Following the annexation of Hawaii by the United States in 1898 and its later declaration of statehood in 1959, the sugarcane industry began to suffer as a result of increased labor costs and integration of the plantation’s hierarchical caste system. The first sugar industry strike was organized in 1920, and shifting political alliances following World War I resulted in the rise of sugar importing from Cuba to the United States. By the mid 20th century, much of Hawaii industry had shifted away from sugar production to the state’s present tourism-based industry.

Permanent Exhibits and Attractions

Operated by the Friends of Waipahu Cultural Garden Park nonprofit association, Hawaii Plantation Village preserves more than two dozen sugar plantation worker homes and community buildings, reconstructed to their appearance at the sugar industry’s peak in the early 1900s. Guided tours of the village’s buildings and common ground spaces are offered, chronicling the stories of native Hawaiian and Chinese, Japanese, Korean, Filipino, Okinawan, Portuguese, and Puerto Rican immigrant plantation workers. Instead of being laid out as a conventional everyday worker campsite, the village’s buildings are furnished and displayed to depict specific events and scenes from each culture, such as baptismal parties or Bible study meetings. Cultural buildings include a Chinese Society Building, from 1909, a Japanese Duplex dating back to 1910, and a Korean House and an Okinawan House from 1919. Traditional Halau Hoa and Hale Moe dwellings are also on display, along with a Filipino Dormitory and a Portuguese Forno dwelling. A number of community buildings have also been preserved, including a Plantation Store, a Camp Office, a Barber Shop, an Infirmary, and a Union Hall from the 1920s. A number of cultural and religious structures are visible on site, including a Wakamiya Inari Shrine dating back to 1914.
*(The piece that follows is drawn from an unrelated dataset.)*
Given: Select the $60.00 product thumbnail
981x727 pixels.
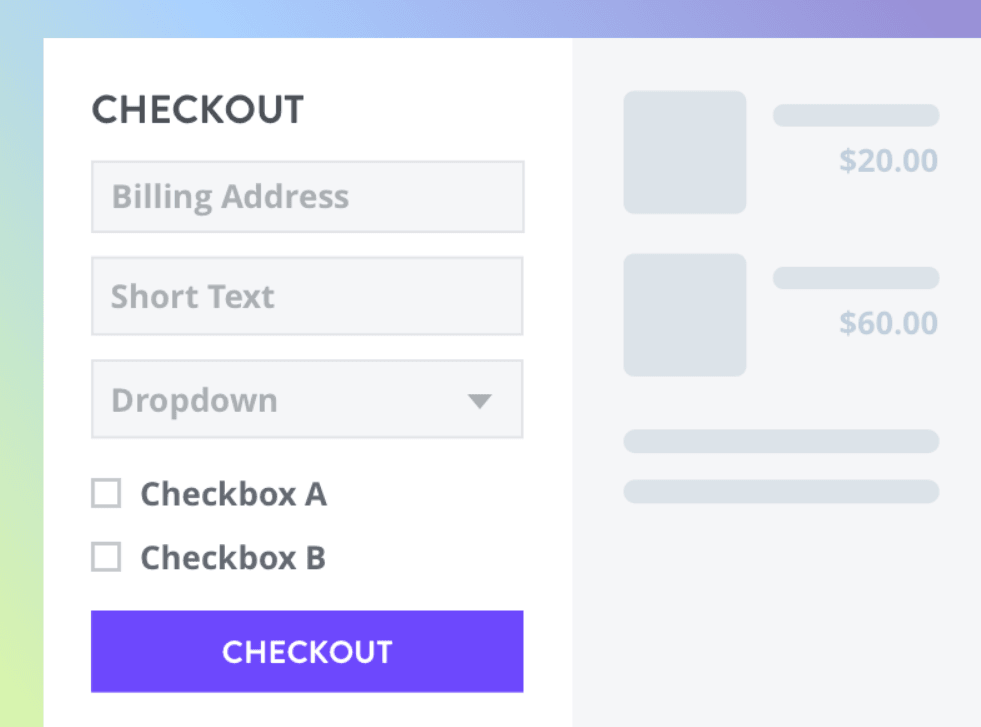Looking at the screenshot, I should pyautogui.click(x=684, y=314).
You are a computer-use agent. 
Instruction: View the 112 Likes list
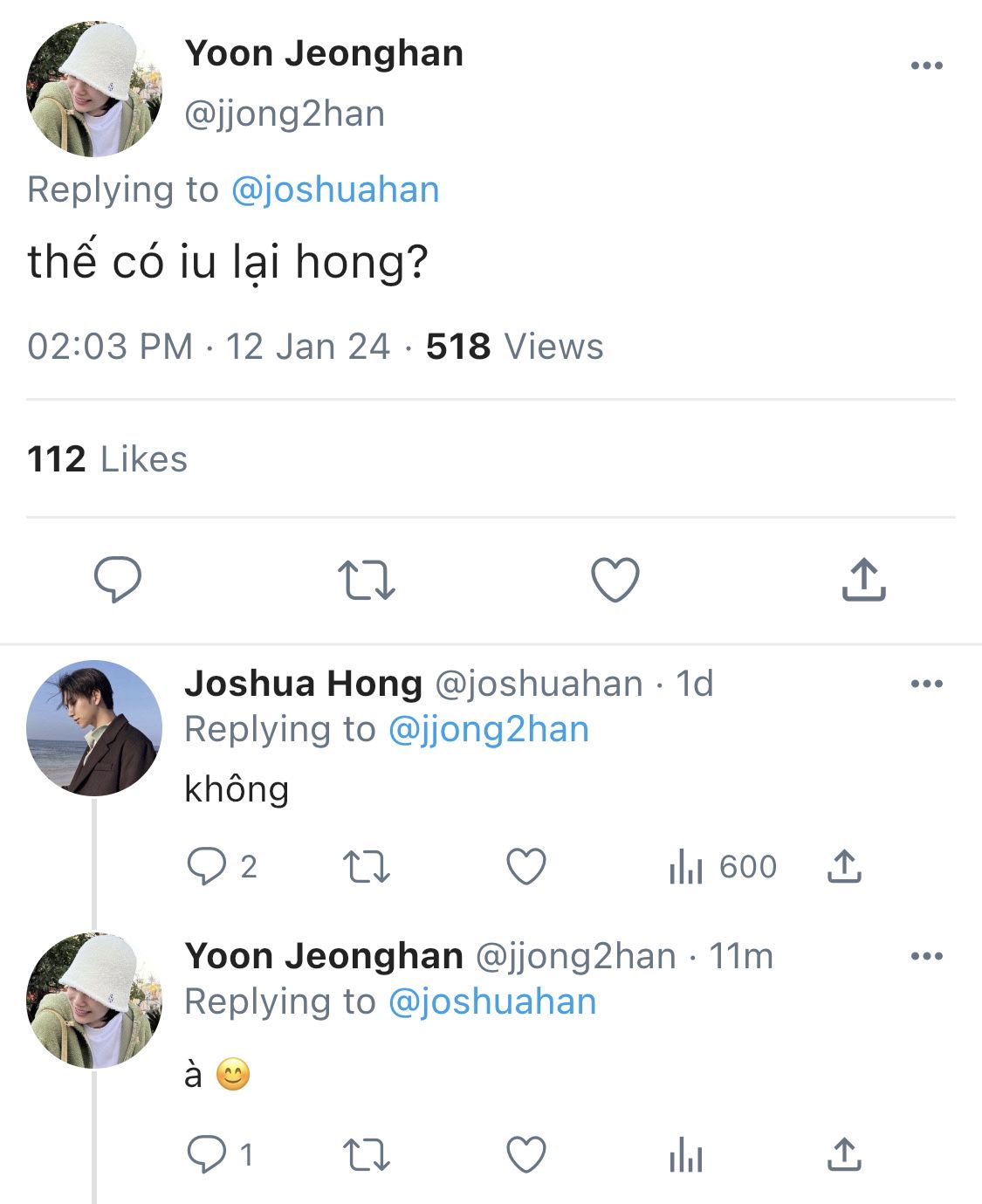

All village structures are furnished with personal artifacts from former plantation workers, including traditional clothing, furniture, and art pieces. The village’s grounds also serve as a botanical garden, featuring Asian and Caribbean plants imported by immigrant workers, with fruit samples from some plantings offered for tour participants. A gift shop on site sells handmade craft items made by plantation village crafters, along with traditional music, cookbooks, and toys.

Ongoing Programs and Events

Guided tours of Hawaii Plantation Village are offered Monday through Saturday, with tours conducted every hour during the morning and afternoon hours. Tours last approximately 90 minutes and are available in English or in Japanese upon request. Advance reservations are recommended for tour groups of eight participants or more, including school and organization groups.

Special events at the Village focus on traditional cultural celebrations, including the annual O-Bon Blessing and Celebration, held in June, which features dance performances by traditional Japanese dance groups along with a variety of food truck options and family-friendly crafting activities. A Chinese New Year Festival is held in February, featuring a traditional Shinto blessing ceremony, a food tasting festival, and plantation-style games and prizes. Annual Halloween events include a Haunted Plantation event highlighted by the Travel Channel as Hawaii’s scariest haunting event and a ghost story walkthrough held in conjunction with Ghost Folks Hawaii, recounting true stories of personal anecdotes of ghost encounters at the village. Other annual events include a Legacy Awards Dinner at the Pearl Country Club, a Great Malunggay Festival and Parade, and an Ohana Days celebration in November. Rotating special exhibits are also displayed several of the village’s buildings throughout the year, highlighting notable events in Hawaiian plantation history.